Work item: Return each line of the material verbatim.
Segment Start: Extracted entries
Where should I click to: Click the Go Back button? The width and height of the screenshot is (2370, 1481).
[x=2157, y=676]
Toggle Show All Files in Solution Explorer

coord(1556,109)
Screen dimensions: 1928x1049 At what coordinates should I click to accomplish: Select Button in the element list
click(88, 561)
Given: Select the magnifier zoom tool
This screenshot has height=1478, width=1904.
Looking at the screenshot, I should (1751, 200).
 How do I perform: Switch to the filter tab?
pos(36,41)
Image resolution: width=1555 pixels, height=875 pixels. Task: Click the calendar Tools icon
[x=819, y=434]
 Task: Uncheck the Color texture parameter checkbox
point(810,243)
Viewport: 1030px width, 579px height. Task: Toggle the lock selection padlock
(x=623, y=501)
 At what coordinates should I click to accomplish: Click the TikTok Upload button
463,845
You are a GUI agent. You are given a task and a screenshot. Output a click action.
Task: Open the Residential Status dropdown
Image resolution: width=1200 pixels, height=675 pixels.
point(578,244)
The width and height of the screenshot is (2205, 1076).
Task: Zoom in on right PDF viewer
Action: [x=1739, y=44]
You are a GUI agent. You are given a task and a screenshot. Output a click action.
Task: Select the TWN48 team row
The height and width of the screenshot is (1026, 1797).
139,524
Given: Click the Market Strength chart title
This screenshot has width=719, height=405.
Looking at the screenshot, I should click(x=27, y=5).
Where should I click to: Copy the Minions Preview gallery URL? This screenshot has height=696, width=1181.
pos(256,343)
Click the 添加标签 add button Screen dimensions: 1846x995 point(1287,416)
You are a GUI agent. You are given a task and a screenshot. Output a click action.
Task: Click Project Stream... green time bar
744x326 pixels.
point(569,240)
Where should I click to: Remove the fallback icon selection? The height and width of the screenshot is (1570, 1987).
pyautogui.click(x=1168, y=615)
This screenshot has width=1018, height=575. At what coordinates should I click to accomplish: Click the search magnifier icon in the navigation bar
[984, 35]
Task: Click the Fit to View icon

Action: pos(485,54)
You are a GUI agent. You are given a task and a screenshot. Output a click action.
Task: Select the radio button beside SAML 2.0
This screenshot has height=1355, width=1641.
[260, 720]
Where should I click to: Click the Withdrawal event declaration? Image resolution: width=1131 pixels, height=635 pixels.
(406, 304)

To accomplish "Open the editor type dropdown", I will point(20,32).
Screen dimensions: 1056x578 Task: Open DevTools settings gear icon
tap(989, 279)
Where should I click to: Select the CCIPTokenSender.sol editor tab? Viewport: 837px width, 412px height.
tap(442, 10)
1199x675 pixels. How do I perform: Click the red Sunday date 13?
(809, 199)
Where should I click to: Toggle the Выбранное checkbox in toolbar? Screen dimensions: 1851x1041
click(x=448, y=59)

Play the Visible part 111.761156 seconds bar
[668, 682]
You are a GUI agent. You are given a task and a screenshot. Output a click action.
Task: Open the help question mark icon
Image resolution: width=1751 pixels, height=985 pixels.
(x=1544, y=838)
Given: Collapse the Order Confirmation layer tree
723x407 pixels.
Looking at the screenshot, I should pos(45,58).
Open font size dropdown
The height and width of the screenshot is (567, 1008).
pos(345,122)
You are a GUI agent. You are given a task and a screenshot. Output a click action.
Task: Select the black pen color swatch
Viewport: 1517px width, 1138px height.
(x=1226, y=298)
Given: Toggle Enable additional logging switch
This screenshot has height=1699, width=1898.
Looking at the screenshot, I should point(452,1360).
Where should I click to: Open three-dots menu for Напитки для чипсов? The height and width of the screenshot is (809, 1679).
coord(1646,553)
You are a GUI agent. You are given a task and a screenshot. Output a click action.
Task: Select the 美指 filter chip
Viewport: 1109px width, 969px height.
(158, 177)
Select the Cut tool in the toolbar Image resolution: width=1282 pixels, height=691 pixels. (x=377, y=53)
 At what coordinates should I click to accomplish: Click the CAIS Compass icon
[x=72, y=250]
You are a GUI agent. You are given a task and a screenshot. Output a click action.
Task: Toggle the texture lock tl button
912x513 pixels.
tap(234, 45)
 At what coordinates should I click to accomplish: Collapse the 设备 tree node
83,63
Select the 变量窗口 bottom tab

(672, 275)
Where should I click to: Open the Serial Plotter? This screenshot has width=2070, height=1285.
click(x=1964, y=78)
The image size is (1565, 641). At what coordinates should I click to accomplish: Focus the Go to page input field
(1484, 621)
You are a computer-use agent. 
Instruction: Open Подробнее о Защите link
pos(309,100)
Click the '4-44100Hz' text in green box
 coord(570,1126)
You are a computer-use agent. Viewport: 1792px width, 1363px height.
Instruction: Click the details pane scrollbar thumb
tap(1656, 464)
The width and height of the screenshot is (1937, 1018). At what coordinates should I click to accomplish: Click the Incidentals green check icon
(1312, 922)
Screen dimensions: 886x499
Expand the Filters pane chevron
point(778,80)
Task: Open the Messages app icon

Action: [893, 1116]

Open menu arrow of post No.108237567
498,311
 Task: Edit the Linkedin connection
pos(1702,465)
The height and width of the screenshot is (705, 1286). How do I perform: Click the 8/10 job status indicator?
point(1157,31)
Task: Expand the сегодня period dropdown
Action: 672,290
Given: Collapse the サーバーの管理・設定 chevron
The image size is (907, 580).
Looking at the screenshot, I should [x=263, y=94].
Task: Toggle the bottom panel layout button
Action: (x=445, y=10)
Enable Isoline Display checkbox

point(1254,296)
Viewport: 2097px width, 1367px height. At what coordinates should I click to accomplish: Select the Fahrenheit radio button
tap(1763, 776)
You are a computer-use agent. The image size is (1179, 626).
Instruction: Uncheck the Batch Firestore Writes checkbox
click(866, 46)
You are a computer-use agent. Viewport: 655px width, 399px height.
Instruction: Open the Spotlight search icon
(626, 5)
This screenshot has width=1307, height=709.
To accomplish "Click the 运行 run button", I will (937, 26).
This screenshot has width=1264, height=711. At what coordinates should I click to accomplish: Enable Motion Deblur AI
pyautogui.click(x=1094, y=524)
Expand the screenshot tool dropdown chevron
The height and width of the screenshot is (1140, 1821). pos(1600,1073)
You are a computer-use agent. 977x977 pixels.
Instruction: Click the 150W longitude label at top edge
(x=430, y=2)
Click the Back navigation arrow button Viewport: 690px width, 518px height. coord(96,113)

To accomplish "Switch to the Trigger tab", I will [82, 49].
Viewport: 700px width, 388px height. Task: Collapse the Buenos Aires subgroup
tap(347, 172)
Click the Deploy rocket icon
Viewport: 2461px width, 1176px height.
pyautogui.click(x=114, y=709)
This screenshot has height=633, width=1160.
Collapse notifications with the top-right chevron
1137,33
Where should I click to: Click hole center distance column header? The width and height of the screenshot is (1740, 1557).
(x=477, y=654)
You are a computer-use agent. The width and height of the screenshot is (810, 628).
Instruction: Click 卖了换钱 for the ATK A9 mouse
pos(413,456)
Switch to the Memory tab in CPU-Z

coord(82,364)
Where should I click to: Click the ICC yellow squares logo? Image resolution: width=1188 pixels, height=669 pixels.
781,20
Segment End: Extracted entries
Output:
Where should I click to: Click the Go Back button? The width and height of the screenshot is (2370, 1481).
[x=2157, y=676]
Toggle Show All Files in Solution Explorer

coord(1556,109)
Screen dimensions: 1928x1049 At what coordinates should I click to accomplish: Select Button in the element list
click(88, 561)
Given: Select the magnifier zoom tool
This screenshot has height=1478, width=1904.
Looking at the screenshot, I should (1751, 200).
 How do I perform: Switch to the filter tab?
pos(36,41)
Image resolution: width=1555 pixels, height=875 pixels. Task: Click the calendar Tools icon
[x=819, y=434]
 Task: Uncheck the Color texture parameter checkbox
point(810,243)
Viewport: 1030px width, 579px height. Task: Toggle the lock selection padlock
(x=623, y=501)
 At what coordinates should I click to accomplish: Click the TikTok Upload button
463,845
You are a GUI agent. You are given a task and a screenshot. Output a click action.
Task: Open the Residential Status dropdown
Image resolution: width=1200 pixels, height=675 pixels.
point(578,244)
The width and height of the screenshot is (2205, 1076).
Task: Zoom in on right PDF viewer
Action: [x=1739, y=44]
You are a GUI agent. You are given a task and a screenshot. Output a click action.
Task: Select the TWN48 team row
The height and width of the screenshot is (1026, 1797).
139,524
Given: Click the Market Strength chart title
This screenshot has width=719, height=405.
Looking at the screenshot, I should click(x=27, y=5).
Where should I click to: Copy the Minions Preview gallery URL? This screenshot has height=696, width=1181.
pos(256,343)
Click the 添加标签 add button Screen dimensions: 1846x995 point(1287,416)
You are a GUI agent. You are given a task and a screenshot. Output a click action.
Task: Click Project Stream... green time bar
744x326 pixels.
point(569,240)
Where should I click to: Remove the fallback icon selection? The height and width of the screenshot is (1570, 1987).
pyautogui.click(x=1168, y=615)
This screenshot has width=1018, height=575. At what coordinates should I click to accomplish: Click the search magnifier icon in the navigation bar
[984, 35]
Task: Click the Fit to View icon

Action: pos(485,54)
You are a GUI agent. You are given a task and a screenshot. Output a click action.
Task: Select the radio button beside SAML 2.0
This screenshot has height=1355, width=1641.
[260, 720]
Where should I click to: Click the Withdrawal event declaration? Image resolution: width=1131 pixels, height=635 pixels.
(406, 304)

To accomplish "Open the editor type dropdown", I will point(20,32).
Screen dimensions: 1056x578 Task: Open DevTools settings gear icon
tap(989, 279)
Where should I click to: Select the CCIPTokenSender.sol editor tab? Viewport: 837px width, 412px height.
tap(442, 10)
1199x675 pixels. How do I perform: Click the red Sunday date 13?
(809, 199)
Where should I click to: Toggle the Выбранное checkbox in toolbar? Screen dimensions: 1851x1041
click(x=448, y=59)

Play the Visible part 111.761156 seconds bar
[668, 682]
You are a GUI agent. You are given a task and a screenshot. Output a click action.
Task: Open the help question mark icon
Image resolution: width=1751 pixels, height=985 pixels.
(x=1544, y=838)
Given: Collapse the Order Confirmation layer tree
723x407 pixels.
Looking at the screenshot, I should pos(45,58).
Open font size dropdown
The height and width of the screenshot is (567, 1008).
pos(345,122)
You are a GUI agent. You are given a task and a screenshot. Output a click action.
Task: Select the black pen color swatch
Viewport: 1517px width, 1138px height.
(x=1226, y=298)
Given: Toggle Enable additional logging switch
This screenshot has height=1699, width=1898.
Looking at the screenshot, I should point(452,1360).
Where should I click to: Open three-dots menu for Напитки для чипсов? The height and width of the screenshot is (809, 1679).
coord(1646,553)
You are a GUI agent. You are given a task and a screenshot. Output a click action.
Task: Select the 美指 filter chip
Viewport: 1109px width, 969px height.
(158, 177)
Select the Cut tool in the toolbar Image resolution: width=1282 pixels, height=691 pixels. (x=377, y=53)
 At what coordinates should I click to accomplish: Click the CAIS Compass icon
[x=72, y=250]
You are a GUI agent. You are given a task and a screenshot. Output a click action.
Task: Toggle the texture lock tl button
912x513 pixels.
tap(234, 45)
 At what coordinates should I click to accomplish: Collapse the 设备 tree node
83,63
Select the 变量窗口 bottom tab

(672, 275)
Where should I click to: Open the Serial Plotter? This screenshot has width=2070, height=1285.
click(x=1964, y=78)
The image size is (1565, 641). At what coordinates should I click to accomplish: Focus the Go to page input field
(1484, 621)
You are a computer-use agent. 
Instruction: Open Подробнее о Защите link
pos(309,100)
Click the '4-44100Hz' text in green box
 coord(570,1126)
You are a computer-use agent. Viewport: 1792px width, 1363px height.
Instruction: Click the details pane scrollbar thumb
tap(1656, 464)
The width and height of the screenshot is (1937, 1018). At what coordinates should I click to accomplish: Click the Incidentals green check icon
(1312, 922)
Screen dimensions: 886x499
Expand the Filters pane chevron
point(778,80)
Task: Open the Messages app icon

Action: [893, 1116]

Open menu arrow of post No.108237567
498,311
 Task: Edit the Linkedin connection
pos(1702,465)
The height and width of the screenshot is (705, 1286). How do I perform: Click the 8/10 job status indicator?
point(1157,31)
Task: Expand the сегодня period dropdown
Action: 672,290
Given: Collapse the サーバーの管理・設定 chevron
The image size is (907, 580).
Looking at the screenshot, I should [x=263, y=94].
Task: Toggle the bottom panel layout button
Action: (x=445, y=10)
Enable Isoline Display checkbox

point(1254,296)
Viewport: 2097px width, 1367px height. At what coordinates should I click to accomplish: Select the Fahrenheit radio button
tap(1763, 776)
You are a computer-use agent. The image size is (1179, 626).
Instruction: Uncheck the Batch Firestore Writes checkbox
click(866, 46)
You are a computer-use agent. Viewport: 655px width, 399px height.
Instruction: Open the Spotlight search icon
(626, 5)
This screenshot has width=1307, height=709.
To accomplish "Click the 运行 run button", I will (937, 26).
This screenshot has width=1264, height=711. At what coordinates should I click to accomplish: Enable Motion Deblur AI
pyautogui.click(x=1094, y=524)
Expand the screenshot tool dropdown chevron
The height and width of the screenshot is (1140, 1821). pos(1600,1073)
You are a computer-use agent. 977x977 pixels.
Instruction: Click the 150W longitude label at top edge
(x=430, y=2)
Click the Back navigation arrow button Viewport: 690px width, 518px height. coord(96,113)

To accomplish "Switch to the Trigger tab", I will [82, 49].
Viewport: 700px width, 388px height. Task: Collapse the Buenos Aires subgroup
tap(347, 172)
Click the Deploy rocket icon
Viewport: 2461px width, 1176px height.
pyautogui.click(x=114, y=709)
This screenshot has height=633, width=1160.
Collapse notifications with the top-right chevron
1137,33
Where should I click to: Click hole center distance column header? The width and height of the screenshot is (1740, 1557).
(x=477, y=654)
You are a computer-use agent. The width and height of the screenshot is (810, 628).
Instruction: Click 卖了换钱 for the ATK A9 mouse
pos(413,456)
Switch to the Memory tab in CPU-Z

coord(82,364)
Where should I click to: Click the ICC yellow squares logo? Image resolution: width=1188 pixels, height=669 pixels.
781,20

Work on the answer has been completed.